___ RECORDS SHOWN ___

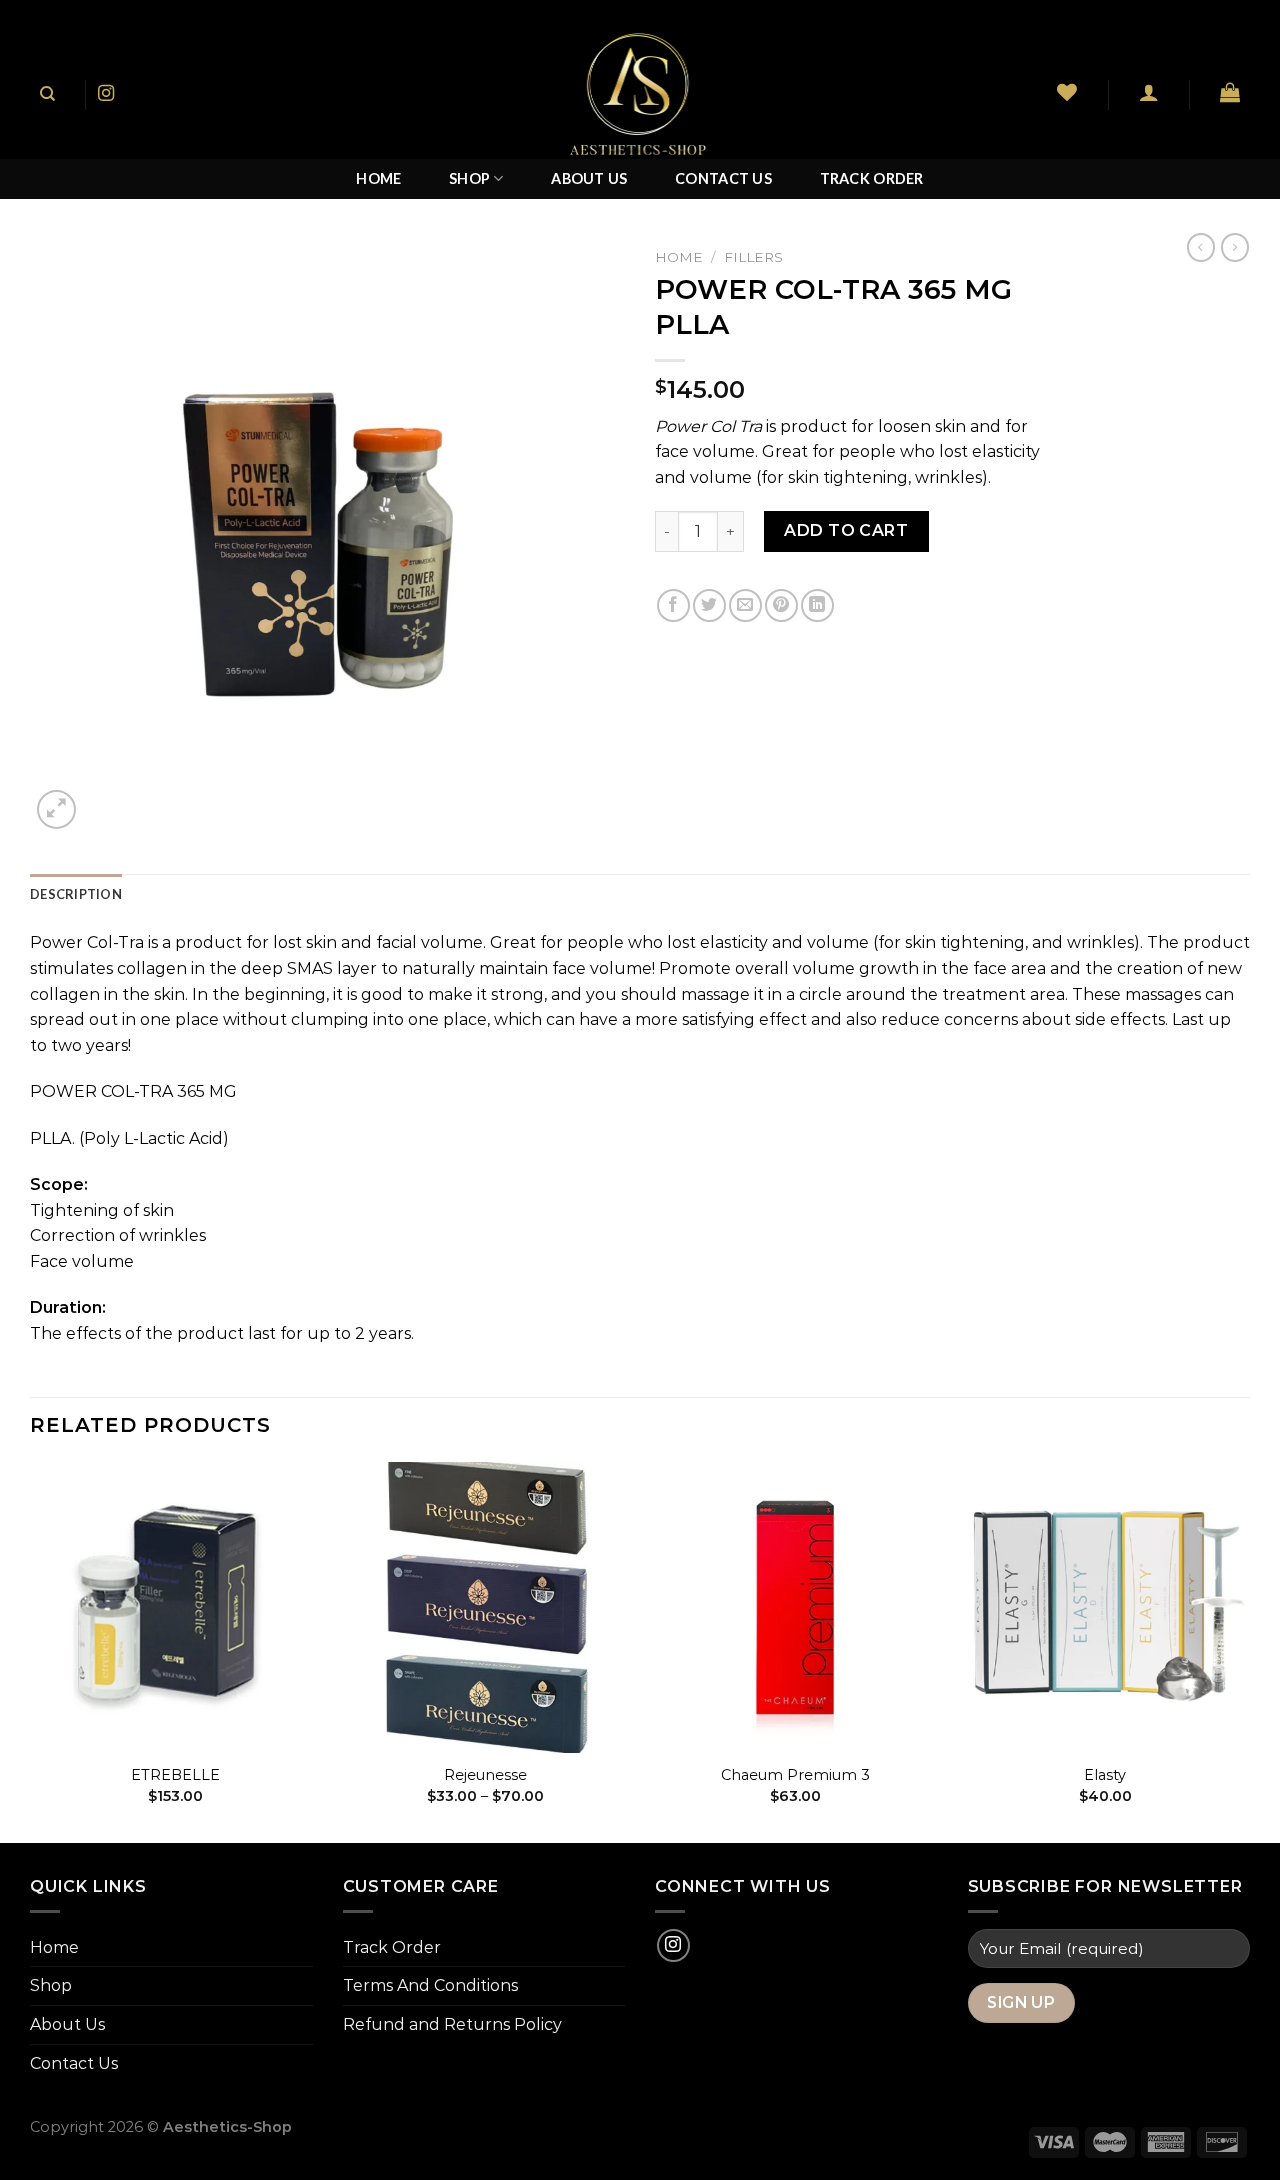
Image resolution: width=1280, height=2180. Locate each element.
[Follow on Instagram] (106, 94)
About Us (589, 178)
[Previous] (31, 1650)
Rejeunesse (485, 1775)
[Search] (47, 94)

___
___ RECORDS SHOWN ___

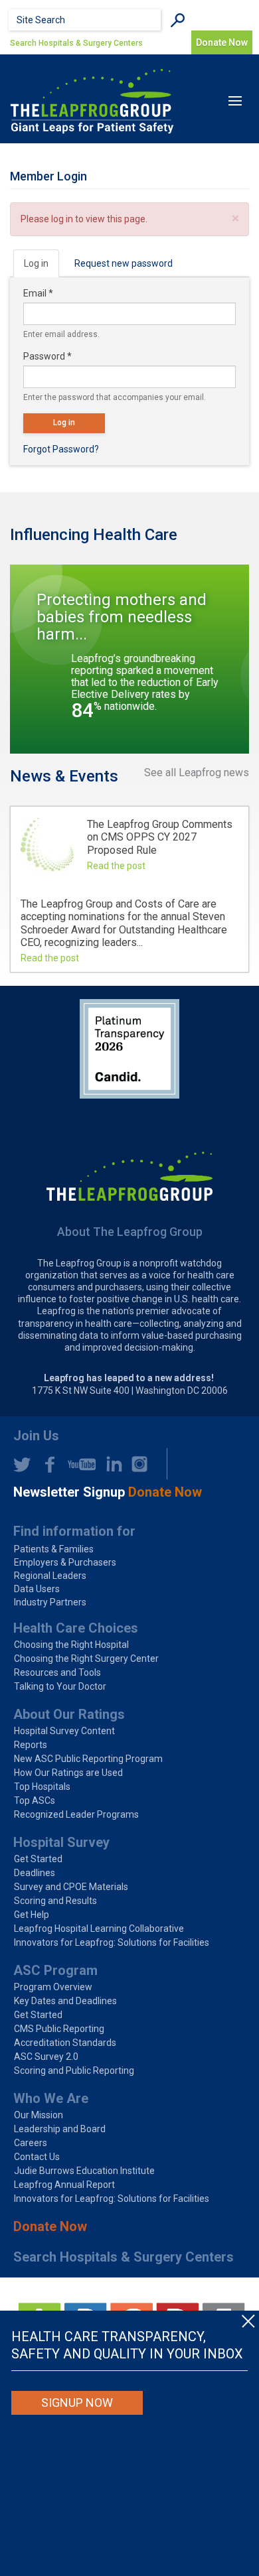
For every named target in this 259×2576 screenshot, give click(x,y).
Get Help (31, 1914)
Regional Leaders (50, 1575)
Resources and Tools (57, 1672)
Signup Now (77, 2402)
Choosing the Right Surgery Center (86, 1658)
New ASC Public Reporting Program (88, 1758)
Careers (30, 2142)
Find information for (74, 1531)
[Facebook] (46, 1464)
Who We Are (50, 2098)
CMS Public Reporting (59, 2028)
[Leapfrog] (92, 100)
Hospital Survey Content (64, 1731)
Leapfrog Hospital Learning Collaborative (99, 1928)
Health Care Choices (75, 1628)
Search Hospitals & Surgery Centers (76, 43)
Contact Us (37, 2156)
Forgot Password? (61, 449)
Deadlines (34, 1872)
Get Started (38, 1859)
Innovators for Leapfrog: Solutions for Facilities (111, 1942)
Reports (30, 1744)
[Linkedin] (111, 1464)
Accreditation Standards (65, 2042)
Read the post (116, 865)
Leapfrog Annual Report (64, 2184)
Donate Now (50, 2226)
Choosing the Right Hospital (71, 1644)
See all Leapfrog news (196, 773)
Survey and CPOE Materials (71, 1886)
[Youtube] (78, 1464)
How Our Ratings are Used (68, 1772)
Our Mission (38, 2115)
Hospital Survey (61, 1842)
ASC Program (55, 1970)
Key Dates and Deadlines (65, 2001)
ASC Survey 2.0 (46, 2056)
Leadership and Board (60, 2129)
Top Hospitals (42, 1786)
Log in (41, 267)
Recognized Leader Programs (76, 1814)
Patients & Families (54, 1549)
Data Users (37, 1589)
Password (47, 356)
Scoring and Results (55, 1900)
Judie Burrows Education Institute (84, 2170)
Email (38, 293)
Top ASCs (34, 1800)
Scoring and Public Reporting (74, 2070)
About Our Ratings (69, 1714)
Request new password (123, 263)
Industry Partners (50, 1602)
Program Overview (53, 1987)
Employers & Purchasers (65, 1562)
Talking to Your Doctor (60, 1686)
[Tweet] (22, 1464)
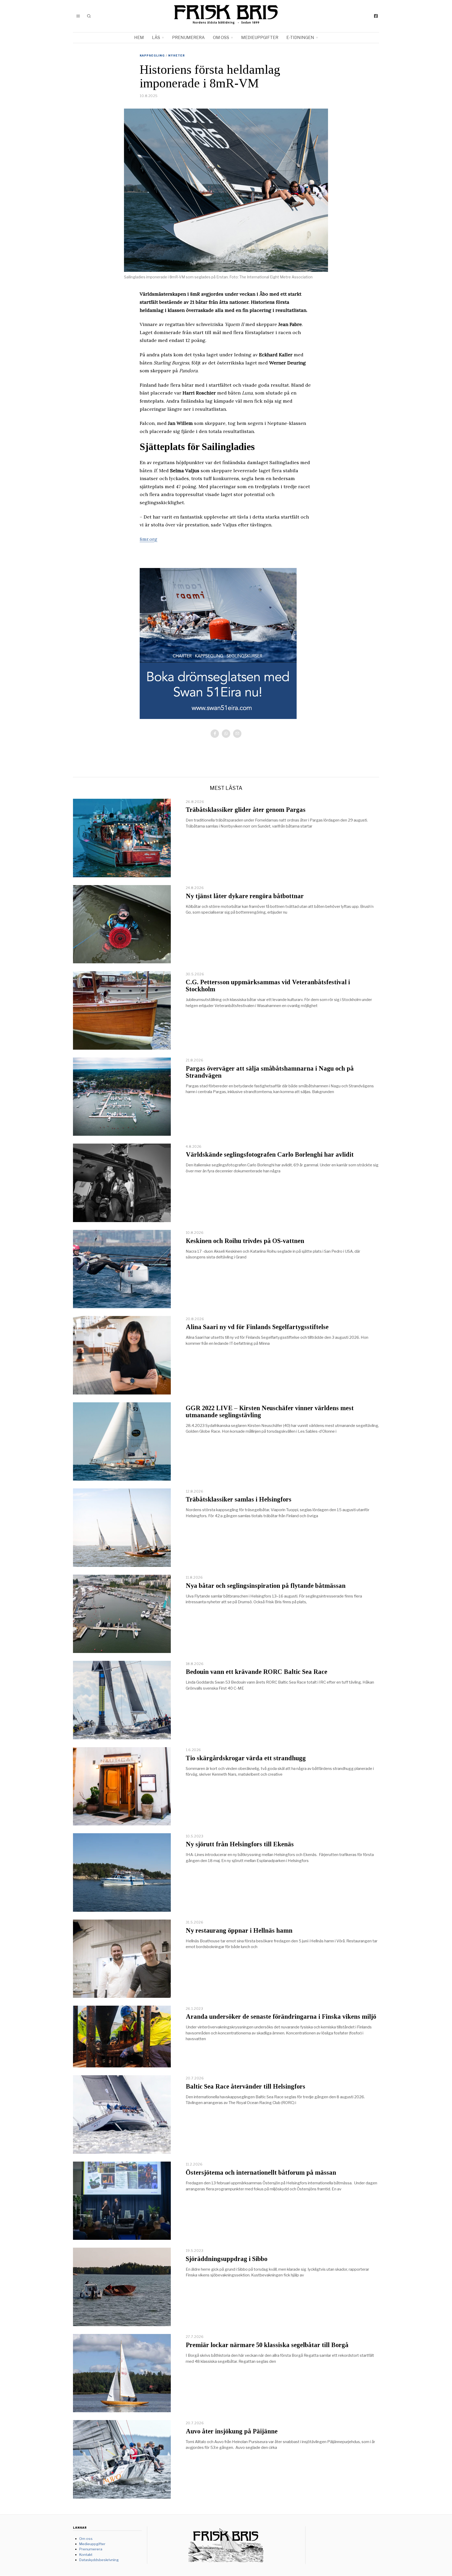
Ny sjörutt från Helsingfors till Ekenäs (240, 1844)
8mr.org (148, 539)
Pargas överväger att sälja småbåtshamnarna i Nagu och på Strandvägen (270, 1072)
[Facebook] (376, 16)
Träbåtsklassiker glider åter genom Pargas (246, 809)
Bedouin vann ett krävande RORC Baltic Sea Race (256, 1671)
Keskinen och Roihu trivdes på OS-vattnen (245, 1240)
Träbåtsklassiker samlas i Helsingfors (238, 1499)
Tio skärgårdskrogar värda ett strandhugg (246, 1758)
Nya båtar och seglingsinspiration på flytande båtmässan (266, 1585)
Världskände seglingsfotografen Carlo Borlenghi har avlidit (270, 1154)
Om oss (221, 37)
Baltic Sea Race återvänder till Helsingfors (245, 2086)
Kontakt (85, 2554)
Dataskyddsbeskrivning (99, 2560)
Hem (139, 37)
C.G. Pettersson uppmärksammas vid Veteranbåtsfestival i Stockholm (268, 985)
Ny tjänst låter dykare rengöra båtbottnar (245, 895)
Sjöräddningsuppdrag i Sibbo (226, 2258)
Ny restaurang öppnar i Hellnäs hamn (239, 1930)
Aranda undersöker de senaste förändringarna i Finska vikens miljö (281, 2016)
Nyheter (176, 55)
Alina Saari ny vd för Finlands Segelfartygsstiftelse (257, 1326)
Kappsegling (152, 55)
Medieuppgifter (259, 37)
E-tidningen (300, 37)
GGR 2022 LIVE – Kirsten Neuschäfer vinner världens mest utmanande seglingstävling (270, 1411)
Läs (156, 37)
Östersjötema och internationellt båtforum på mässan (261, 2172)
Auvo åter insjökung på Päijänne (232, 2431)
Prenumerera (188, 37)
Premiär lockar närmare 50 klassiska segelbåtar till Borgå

___
___ RECORDS SHOWN ___

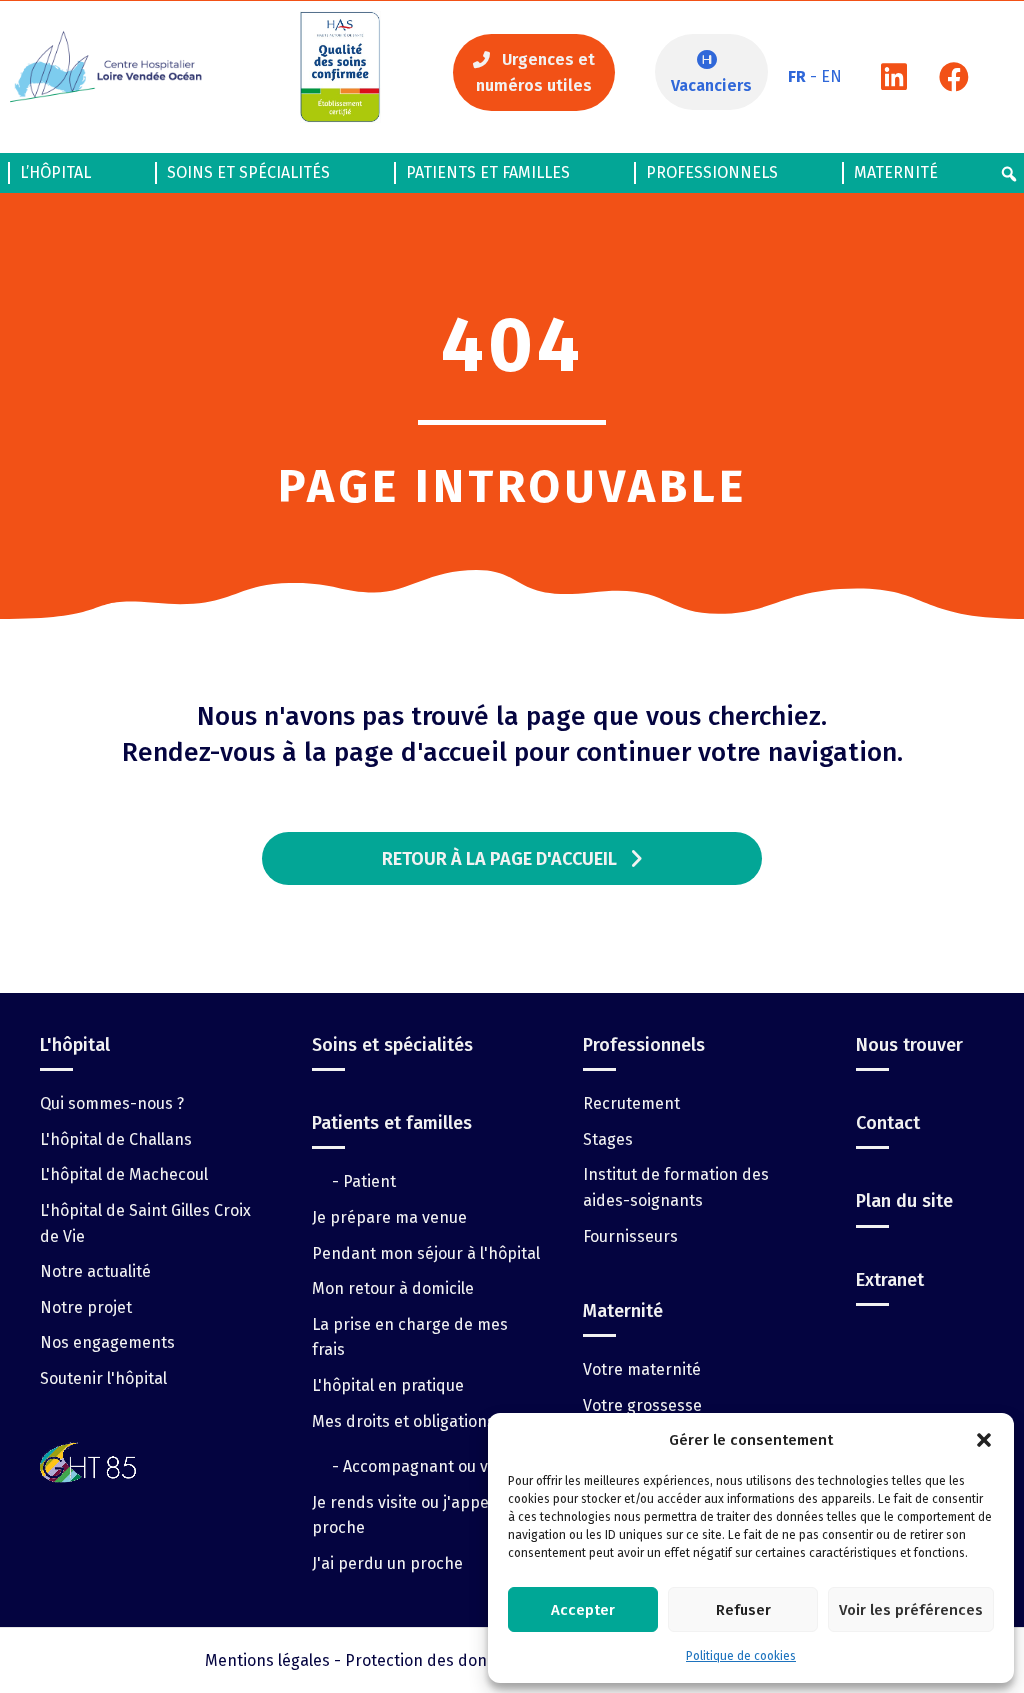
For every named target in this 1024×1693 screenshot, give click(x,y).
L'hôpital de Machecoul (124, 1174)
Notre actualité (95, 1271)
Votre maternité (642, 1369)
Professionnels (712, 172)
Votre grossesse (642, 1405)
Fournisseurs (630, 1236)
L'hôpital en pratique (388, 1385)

___

#### WORK ITEM
Return each line above where the word "target" shows up.

#### EXERCISE OUTPUT
For every named target in this 259×2576 screenshot, give click(x,y).
For every named target in this 1024×1693 screenshot, give click(x,y).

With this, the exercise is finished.